Kandern Von Bauernhochzeit bis Prinsjesdag

Die Jahreskonzerte des Musikvereins Wollbach sind seit langem nicht nur Hörvergnügen pur, sondern auch optisch immer „ganz großes Kino“, dessen Breitwandeffekt im aktuellen Fall kaum noch steigerungsfähig erscheint.

Von Walter Bronner

Kandern-Wollbach. Denn da war die Bühnenfront der Kandertalhalle komplett ausgefüllt mit dem Orchester inmitten zweier großer, prächtig verzierter Projektionsflächen links und rechts. Auf diesen veranschaulichten im Verlauf der beiden Konzertabende opulente – von Johannes Krey professionell gesteuerte – Bildfolgen den höfischen Glanz und das großbürgerliche Renommiergeha-be des 17. und frühen 18. Jahrhunderts. Beides übrigens im krassen Kontrast zu den Elendsereignissen jener Zeit (30-jähriger Krieg, Franzosenkriege, grassierende Seuchen und Hungersnöte), wie der bestens informierte und stilkonform mit Justaucorps (Kavaliersrock), Kniehose, Schnallenschuhen und Dreispitz ausstaffierte Moderator Thomas Kuckuk darlegte.

Damenmode des Absolutismus präsentiert

Neben ihm demonstrierten einige Mitmusikerinnen in Manteau- und Contouche-Roben die Damenmode des Absolutismus à la française.

Die Wiedergabe des beide Male vor vollem Haus aufgeführten Programms, das Dirigent Oliver Hauser konzipiert sowie mit beharrlicher Intensität erarbeitet und zu hohem Interpretations-Niveau geführt hat, ließ ebenfalls keine Wünsche offen. Zumal es eine Musizierform aufleben ließ, die im gegenwärtigen Zeitalter der „historisch informierten Aufführungspraxis“ ziemlich ins Abseits gerückt ist.

Umso fesselnder gerieten die effektbetonten Klangwirkungen etwa des „Einzugs der Königin von Saba“ aus Georg Friedrich Händels Oratorium „Salomo“ in der Blasorchester-Version von Scott Richards oder die perkussiv pointierten, zuweilen an Brueghels „Bauerhochzeit“ erinnernden Stücke aus der „Danserye“ des Antwerpener Stadtmusikus und Notendruckers Tielman Susato im Arrangement von Patrick Dunnigan. Gefühlsbetontes Melos der so genannten galanten Epoche stimmte der Klarinettenchor des Orchesters in Johann Christian Bachs Sinfonie Opus 18 an, vor allem in deren zweitem Satz, einer berückenden Romanze.
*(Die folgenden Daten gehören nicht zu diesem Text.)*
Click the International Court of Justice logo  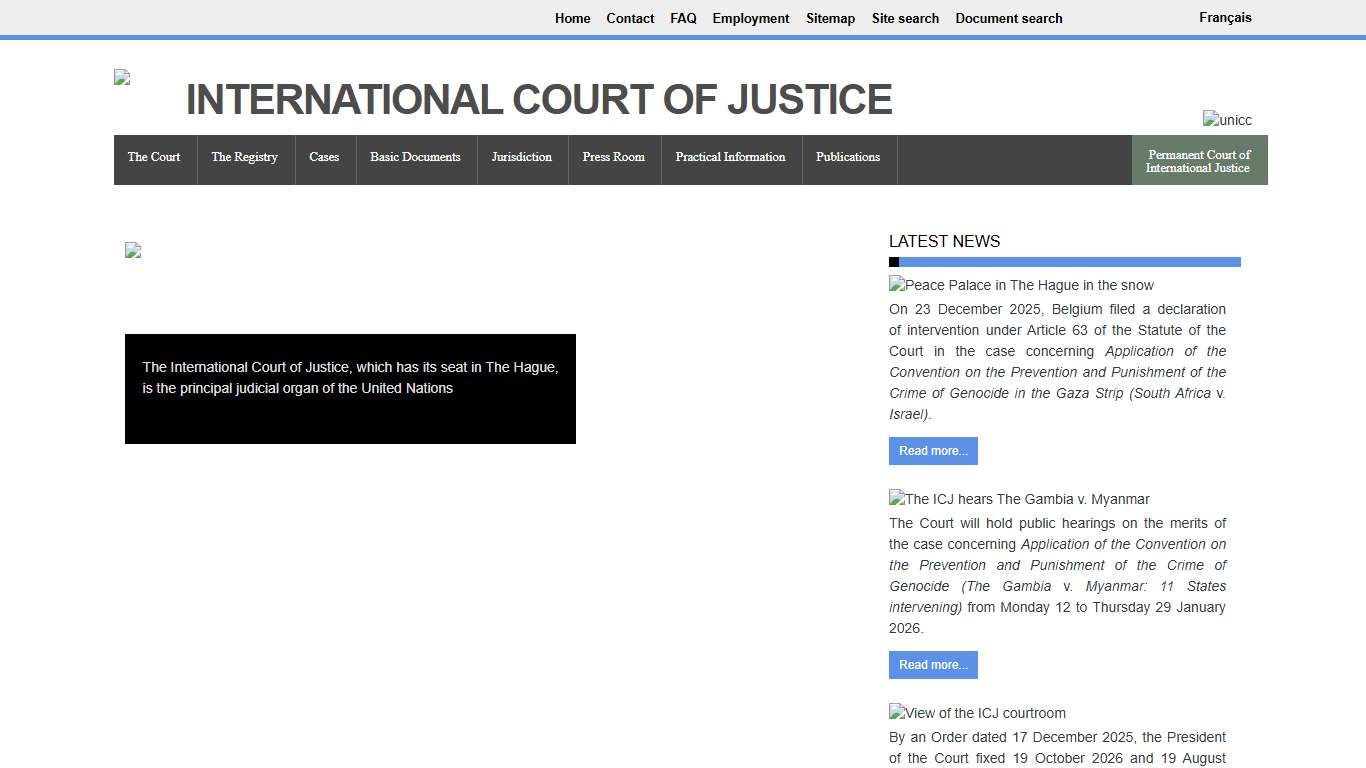(120, 76)
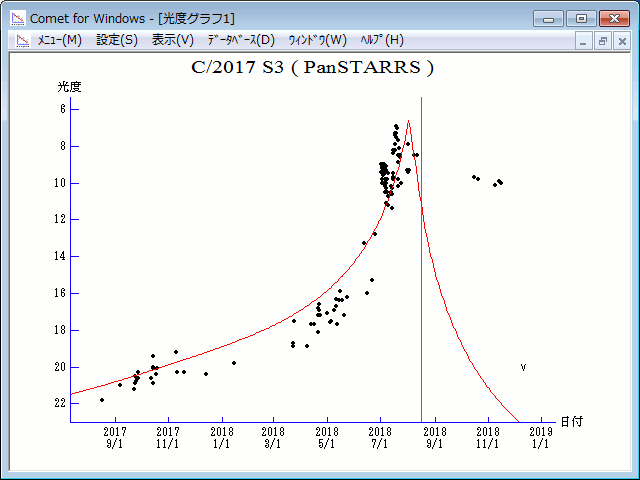Screen dimensions: 640x480
Task: Click the 日付 date axis label
Action: coord(571,422)
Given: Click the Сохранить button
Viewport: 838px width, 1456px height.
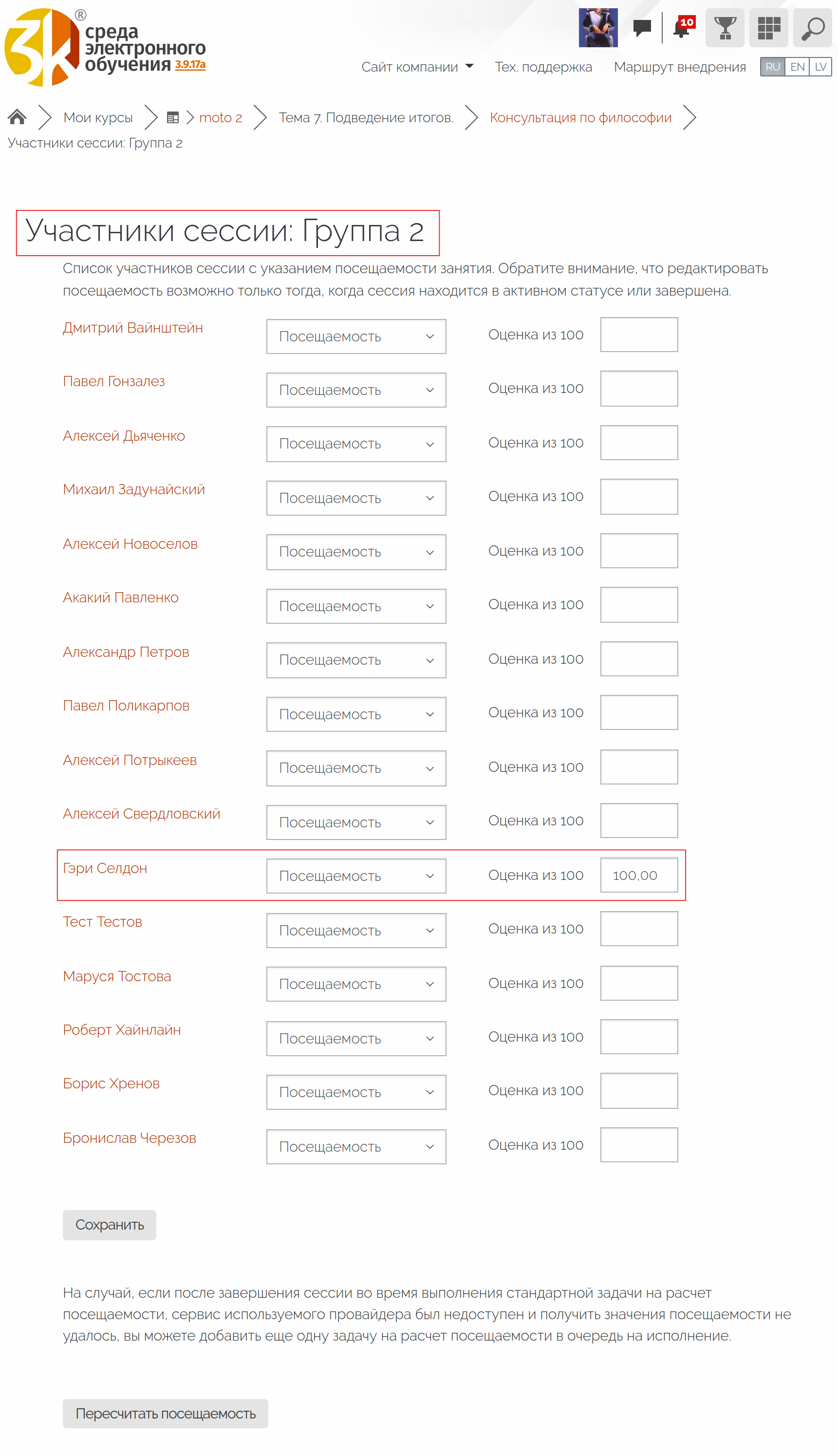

Nach der Pause war dann moderne Musik mit Rückgriff auf altmeisterliche Kompositionsformen angesagt. Und da wäre wohl die angeblich von Girolamo Frescobaldi komponierte „Toccata“ das am authentischsten empfundene Beispiel gewesen, hätte Moderator Kuckuk nicht darauf verwiesen, dass es sich hier um eine stilistisch notengetreue Nachahmung des spanischen Spätromantikers und Cello-Virtuosen Gaspar Cassadó handelt.

Aufführung des Märchens vom „gestiefelten Kater“

Originellster Teil der Vortragsfolge war die Aufführung des populären, vom moralischen Ansatz her freilich recht grenzwertigen Märchens vom „gestiefelten Kater“ für Erzähler und Blasorchester von Franco Cesarini. Im Outfit des Märchen-Urhebers Charles Perrault (1697) brillierte Ekkehard Bierl als Rezitator, während das Orchester die dreisten Gaunereien des skrupellosen Katzenfilous in ebenso kapriziöse wie amüsante Klangskizzen umsetzte.

Noch deftigere Tonmalerei enthielt zum Schluss die „Dutch Masters Suite“ von Johan de Meij, in der die Meistergemälde „Nachtwache“ (Rembrandt), „Der Liebesbrief“ (Vermeer) und „Prinsjesdag“ (Steen) in pastose Klangbilder umgesetzt werden, letzteres sogar mit einem total aus dem Ruder laufenden Volksfestchaos.

Den minutenlangen Beifall quittierten die bestens aufgelegten Konzertgeber nach der Danksagung der Vorsitzenden Annette Krey mit dem flott dahintrottenden Clog Dance „Handel in the Strand“ von Percy Grainger.